For the most part, he was told he wouldn’t have to pay any extra to stream his production online. The one strict stipulation, however, was how the content could be shown. “The platform had to be password protected, it had to be given out to ticket holders exclusively and available to them for only two weeks."
All fine with Hune. The trouble came with the filming and concerns over actor safety.
“We were reaching out a guy who does the filming for the HGO,” says Hune. “But that would have been a significant cost and the stipulation was, if we have to record it, it’s not going to be done because if this is going to happen, we have to put our best foot forward.”
But the main reason Hune decided to pull the show was that the production hadn’t yet gone into technical rehearsal, meaning the actors would need to spend more time together working on the show before any filming could begin. And working in the case of this production meant nine actors in a room rehearsing intense and at times intimate moments, a potential health and safety situation neither the cast nor Hune were ultimately comfortable with.
While Rec Room decided not to proceed with an approved streamed show, Mildred's Umbrella is struggling to find out if they can get the go-ahead.
The company's Voices of Asia event, comprised of three readings of plays by Asian and Asian American women, is still potentially on the books for May. Or it might be if Mildred’s can stream the event.
Presently, one Equity actress is attached to the project, so Mildred's Artistic Director, Jennifer Decker. called the union to explore options.
"They said they have these packages you can buy and it's going to cost more money but they won't tell me the amount until I tell them all the specifics," says Decker. "And I don't know those yet."
Because the readings are being presented with the Asia Society Texas Center, Decker can’t provide information re ticketing or prices or even what platform the series might be shown on, so, for now, her hands are tied.
When it comes to the royalties/play licensing services and producing an online event, Decker is also hitting a roadblock. "They wouldn't give me information except to say that it's a case by case basis," says Decker.
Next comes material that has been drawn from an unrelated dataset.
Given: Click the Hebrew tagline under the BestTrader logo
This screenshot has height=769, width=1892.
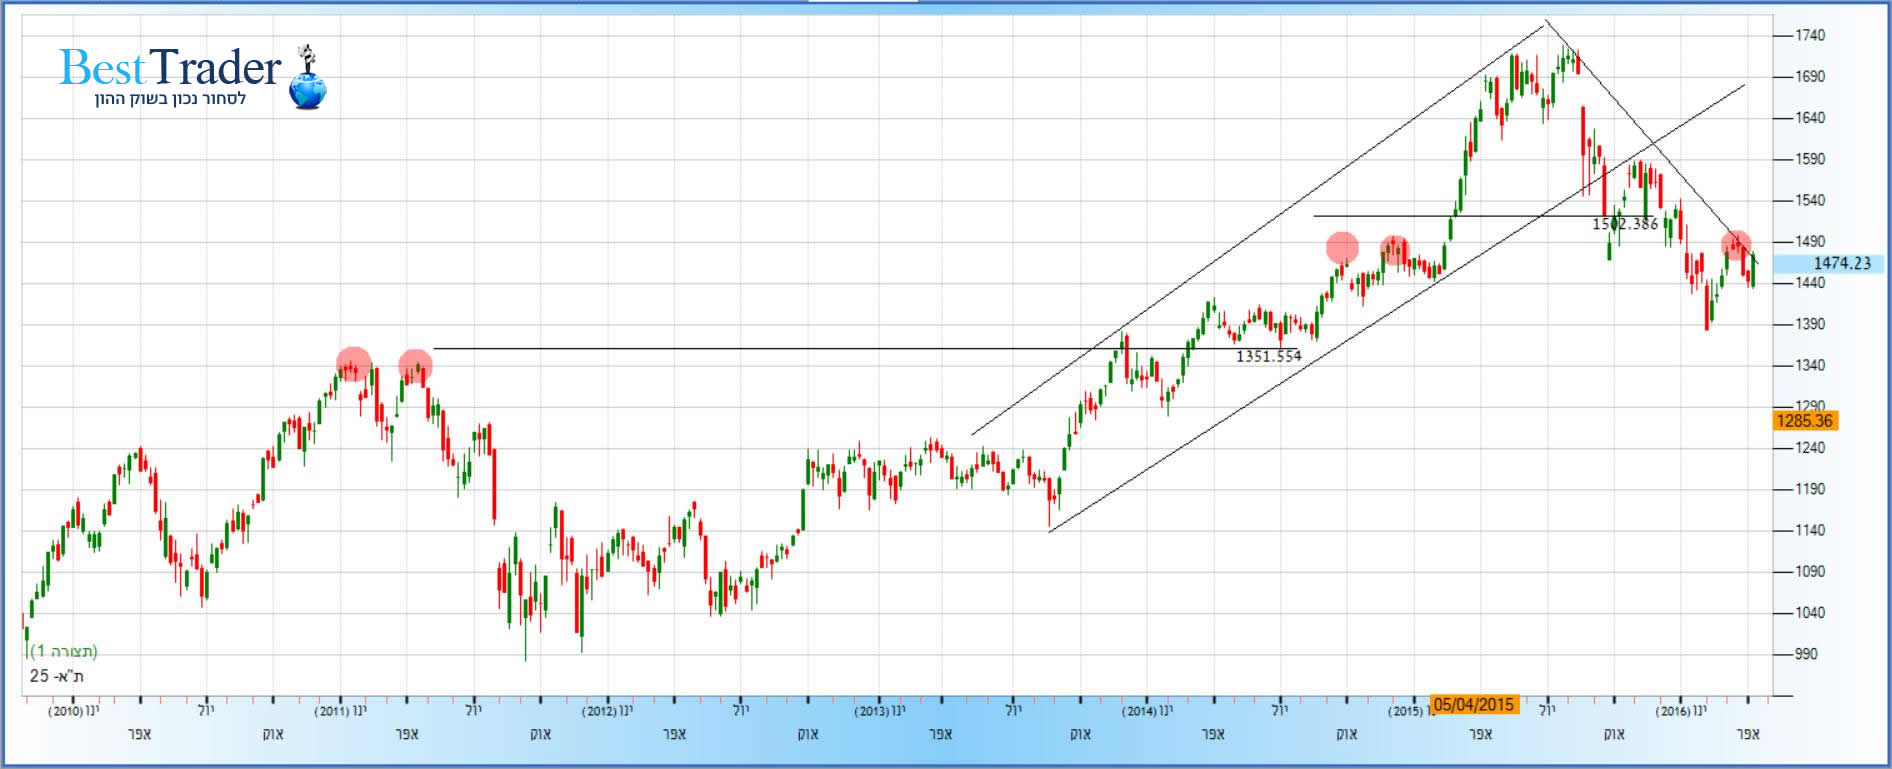Looking at the screenshot, I should pyautogui.click(x=170, y=99).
But she does feel that as things move forward, the unknowns and roadblocks will lessen. "As things start evolving, I think they are trying to come up with new rules about things based on what's going on. I got the feeling when I called that I was asking questions that they just didn't know yet. So, it might get better.”
Mildred’s season also includes Houston playwright, Elizabeth Keel’s new play, Tooth & Tail in late May, which has not yet been canceled. Decker has thought about the idea of streaming it if things don't improve, but it seems like an impossibility for the small company.
"It's not the same watching a show on video unless you have a bunch of people filming," says Decker. "The Alley said it's going to take them two weeks to film 1984 and get it edited. That's like a whole filmmaking team…..the kind of video production we can afford is not that."
Decker feels that a low tech, nothing fancy approach can work for the company's reading series but she'd need to produce something far more polished for a full production. A prospect she's unsure of financially. "If I had a production running already, maybe. But to pay for materials and space and talent for what we'd be able to recover online, it's probably not worth it for me,” says Decker.